DW News Source: DW News

To Lam, the leader of the Vietnamese Communist Party, became the country's president this month following a unanimous vote in the country's National Assembly.

The move went against informal norms that have long shaped elite politics in Hanoi. For decades, the Vietnamese Communist Party (VCP) has tried to avoid concentrating too much power in one pair of hands.

Unlike China, where, since the 1990s, the top party leader has often also served as state president, Vietnam has generally preferred a more collective leadership style, known as the so-called "four pillars" system, with authority divided among the party chief, state president, prime minister and National Assembly.

That arrangement was never the full-fledged separation of powers found in liberal democracies.
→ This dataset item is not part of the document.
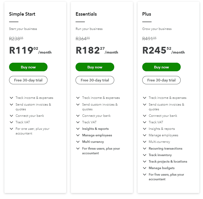Expand Recurring transactions in Plus plan
The height and width of the screenshot is (199, 203).
tap(145, 149)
But within the confines of one-party rule, it created a measure of internal balance and helped reduce the risk of one individual dominating the political system.

Now, analysts say, that balance may be shifting.

"It brings the Vietnamese political system closer to the Chinese one, which is dominated by [China's President] Xi Jinping," Alfred Gerstl, an expert on Indo-Pacific international relations at the University of Vienna, told DW.

"Given his concentration of power, To Lam may be able to implement his ambitious reforms more quickly, but there is a risk that the established checks and balances will cease to function and that dissenting opinions within the party will be heard less and less," Gerstl added.

Vietnam's political system has long relied as much on convention as on formal rules. In addition to the "four pillars" system, retirement-age norms also once helped regulate turnover of the political elite.

But both of those guardrails have become easier to bend in recent years. The VCP is now more willing to grant aging leaders passes on retirement and grant them new powers instead.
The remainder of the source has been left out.